→ **Texte extrait**:
▼

Clément Therme, chercheur associé à l’Institut international d’études iraniennes (Rasanah) et chargé de cours à l’Université Paul Valéry de Montpellier, répond aux questions des Clés du Moyen-Orient.
La République islamique est opposée à toute négociation avec Israël, dont elle prône la destruction. Depuis 1979, elle ne reconnaît pas ce qu’elle appelle “l’entité sioniste”. La destruction d’Israël constitue un des fondements idéologiques du régime. C’est ce qui le distingue du régime précédent, le régime pahlavi, qui entretenait des relations diplomatiques, même limitées, avec Israël. L’Iran n’avait pas de relations diplomatiques complètes, mais un consulat iranien était alors installé à Tel-Aviv.
Depuis 1991 et le début du processus de paix israélo-palestinien, l’Iran est à la tête du front du refus, notamment à travers son soutien au groupe Jihad islamique. L’Iran refuse donc, d’un point de vue idéologique, toute négociation avec Israël, il n’y a aucun élément qui amène à penser que la riposte iranienne serait conditionnée aux négociations en cours sur Gaza. Dans la rhétorique interne au système politique iranien (nezam), l’attente actuelle répond davantage à une volonté de créer un effet de surprise. Et ce, pour éviter un nouvel échec militaire, comme à la mi-avril, quand Téhéran avait mené la première offensive directe de son histoire sur Israël en réponse à l’attaque sur le consulat iranien en Syrie.
Le défi - difficile à surmonter - est de maintenir la ligne idéologique de la République islamique, qui comprend la destruction d’Israël, tout en assurant la survie du régime. Pour l’Iran, aujourd’hui, il s’agit de rétablir la dissuasion en évitant un échec militaire similaire au mois d’avril, sans pour autant déclencher une guerre régionale totale. D’autant plus qu’en parallèle, Téhéran doit assurer la coordination avec l’axe de la résistance, la République islamique ne décide pas seule, elle décide avec les Houthis au Yémen, le Hezbollah au Liban, les milices en Irak et en Syrie ainsi que le régime syrien. Tous ces éléments expliquent cette attente avant la riposte. Ces facteurs apparaissent temporaires et ne signifient pas la fin de l’escalade militaire régionale.

▲

→ **Énoncé A**:
Recopiez sans rien changer le passage du texte extrait compris entre « Le défi - difficile » et « l’escalade militaire régionale. », ces deux bornes incluses.
→ **Énoncé B**:
D'après le texte extrait, dans quelle ville un consulat iranien était-il installé sous le régime pahlavi ?
Le matériel qui suit est indépendant du texte extrait.

→ **Données enregistrées**:
▼

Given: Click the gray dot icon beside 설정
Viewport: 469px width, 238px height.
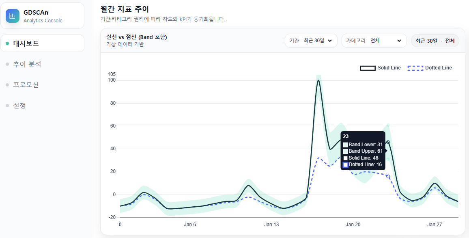Looking at the screenshot, I should click(x=7, y=105).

▲

→ **Réponse complète A**:
Le défi - difficile à surmonter - est de maintenir la ligne idéologique de la République islamique, qui comprend la destruction d’Israël, tout en assurant la survie du régime. Pour l’Iran, aujourd’hui, il s’agit de rétablir la dissuasion en évitant un échec militaire similaire au mois d’avril, sans pour autant déclencher une guerre régionale totale. D’autant plus qu’en parallèle, Téhéran doit assurer la coordination avec l’axe de la résistance, la République islamique ne décide pas seule, elle décide avec les Houthis au Yémen, le Hezbollah au Liban, les milices en Irak et en Syrie ainsi que le régime syrien. Tous ces éléments expliquent cette attente avant la riposte. Ces facteurs apparaissent temporaires et ne signifient pas la fin de l’escalade militaire régionale.

→ **Réponse complète B**:
À Tel-Aviv.